La fonction première des musées est de lier hier, aujourd’hui et demain, ici et ailleurs, et de promouvoir la compréhension mutuelle. Nos musées ne doivent donc pas être des espaces de nostalgie mais des lieux d’inspiration dynamiques où se construit aussi le patrimoine de demain.
On a longtemps enfermé le patrimoine d’Afrique dans une vision ethnographique, c’est pourtant une richesse vivante, avec un potentiel dû à la force des images dont l’interprétation fabrique le contemporain et l’avenir de la société.

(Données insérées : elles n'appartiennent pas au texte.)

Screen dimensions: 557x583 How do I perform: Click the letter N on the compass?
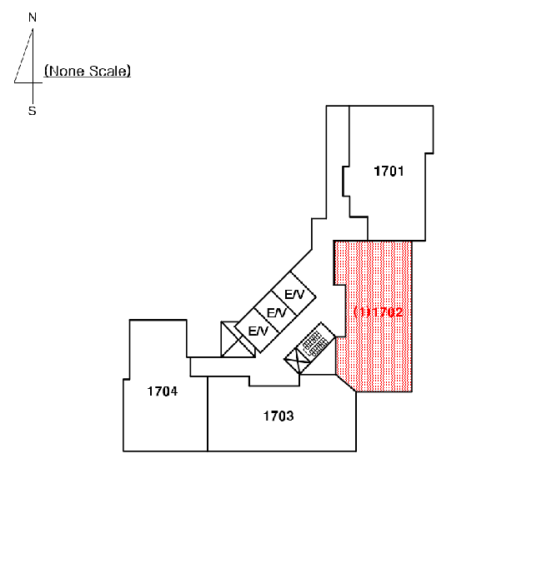[x=33, y=17]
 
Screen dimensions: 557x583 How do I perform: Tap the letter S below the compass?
[x=33, y=111]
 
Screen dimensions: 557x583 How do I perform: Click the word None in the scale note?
[x=67, y=71]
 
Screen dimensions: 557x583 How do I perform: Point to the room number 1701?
[x=389, y=172]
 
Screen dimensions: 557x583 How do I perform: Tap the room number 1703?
[x=278, y=416]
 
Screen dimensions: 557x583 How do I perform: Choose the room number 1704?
[x=163, y=391]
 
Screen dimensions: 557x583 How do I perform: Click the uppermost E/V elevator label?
[x=294, y=295]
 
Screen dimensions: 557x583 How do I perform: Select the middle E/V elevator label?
[x=277, y=312]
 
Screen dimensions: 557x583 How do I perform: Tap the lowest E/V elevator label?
[x=258, y=331]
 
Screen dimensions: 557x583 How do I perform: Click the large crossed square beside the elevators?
[x=238, y=340]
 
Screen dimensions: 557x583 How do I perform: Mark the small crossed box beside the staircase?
[x=298, y=360]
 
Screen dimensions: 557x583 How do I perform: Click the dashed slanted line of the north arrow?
[x=23, y=56]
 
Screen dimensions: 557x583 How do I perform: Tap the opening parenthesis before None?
[x=47, y=71]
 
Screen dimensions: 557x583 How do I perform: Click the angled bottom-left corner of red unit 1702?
[x=346, y=383]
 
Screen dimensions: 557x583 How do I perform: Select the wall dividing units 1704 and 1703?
[x=208, y=414]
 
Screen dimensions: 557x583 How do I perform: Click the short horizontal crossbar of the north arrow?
[x=28, y=82]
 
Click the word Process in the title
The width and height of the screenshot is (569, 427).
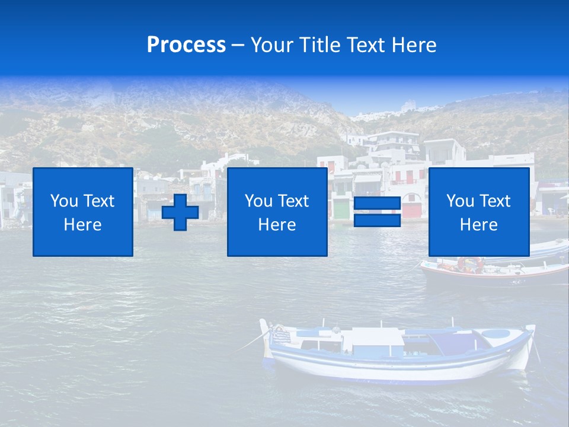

Ensemble, nous nous engageons à mutualiser nos efforts pour documenter, préserver et réinterpréter avec les communautés, les collections en Afrique et en Europe et à les mettre à disposition du public par la numérisation, la recherche, la pédagogie et les expositions. Ensemble, nous devons repenser nos pratiques en nous appuyant sur les savoirs et l’expertise endogènes pour mieux nous adapter aux enjeux climatiques et travailler sur des espaces respectueux de l’environnement.
Nous considérons que le développement d’expositions itinérantes conjointes, avec de multiples partenaires, circulant en Afrique et en Europe est un instrument de transformation des récits qui construisent notre vision du monde et de promotion du nouveau partenariat dans lequel nous nous engageons.
Ces ambitions nous inspirent pour construire un réseau durable en accord avec la gouvernance culturelle mondiale dans le domaine des musées telle qu’incarnée par l’Unesco.
Nous nous engageons ici collectivement et individuellement, chacun dans notre pays, à porter ce flambeau. »
Étaient présents à Dakar quelque 60 directeurs de musées venant de 28 pays d’Afrique (Bénin, Botswana, Burkina Faso, Cameroun, Tchad, Côte d’Ivoire, République démocratique du Congo, Éthiopie, Gabon, Ghana, Guinée-Bissau, Lesotho, Liberia, Mali, Mauritanie, Mozambique, Namibie, Niger, Nigeria, Sénégal, Seychelles, Sierra Leone, Afrique du Sud, Tanzanie, Ouganda, Rwanda, Zambie et Zimbabwe) mais aussi de 10 pays européens (Autriche, Belgique, Danemark, France, Allemagne, Italie, Pays-Bas, Norvège, Suisse, Royaume-Uni). Parmi les membres du comité d’organisation de ce forum international figuraient Emmanuel Kasarhérou, président du musée du quai Branly-Jacques Chirac, à Paris, et Laurent Montillet, directeur de l’Institut français du Sénégal.